Die iranischen Revolutionsgarden haben offenbar einen chinesischen Spionagesatelliten eingesetzt, um US-Militärstützpunkte in Jordanien und anderen Ländern der Region auszukundschaften und anzugreifen. Dies berichten mehrere internationale Medien unter Berufung auf Geheimdienstinformationen.
Geheimer Kauf in China
Laut dem Bericht des Middle East Eye und des Spiegels erwarb die Aerospace Force der Revolutionsgarden den Satelliten TEE-01B heimlich in China. Das Geschäft im Wert von etwa 36,6 Millionen Dollar (umgerechnet rund 34 Millionen Euro) soll in chinesischer Währung abgewickelt worden sein.
Ziel: US-Truppen in der Region
Der Satellit diente demnach der Überwachung von US-Militäreinrichtungen in Jordanien, Saudi-Arabien, Bahrain und dem Irak. Die gewonnenen Daten sollen anschließend für gezielte Angriffe genutzt worden sein.

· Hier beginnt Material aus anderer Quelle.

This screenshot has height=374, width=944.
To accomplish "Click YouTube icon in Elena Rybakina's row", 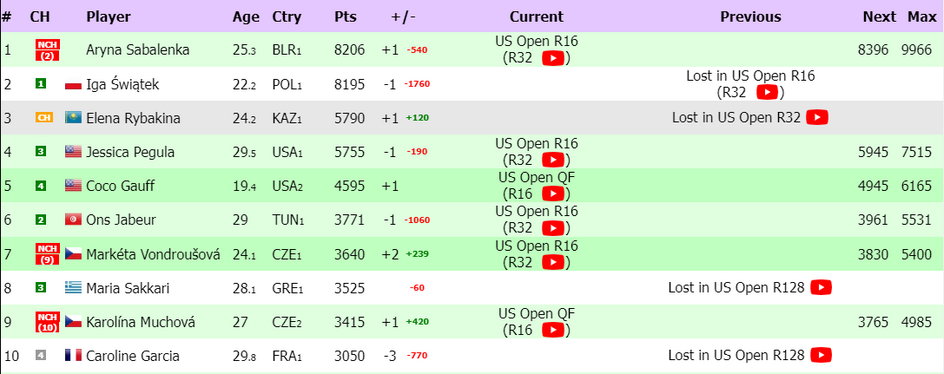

Welche konkreten Basen in Jordanien betroffen waren, wurde nicht näher spezifiziert.
Die Enthüllungen werfen ein neues Licht auf die technologischen Fähigkeiten Irans und seine Zusammenarbeit mit China im militärischen Bereich. Experten befürchten eine weitere Eskalation der Spannungen in der ohnehin schon instabilen Region.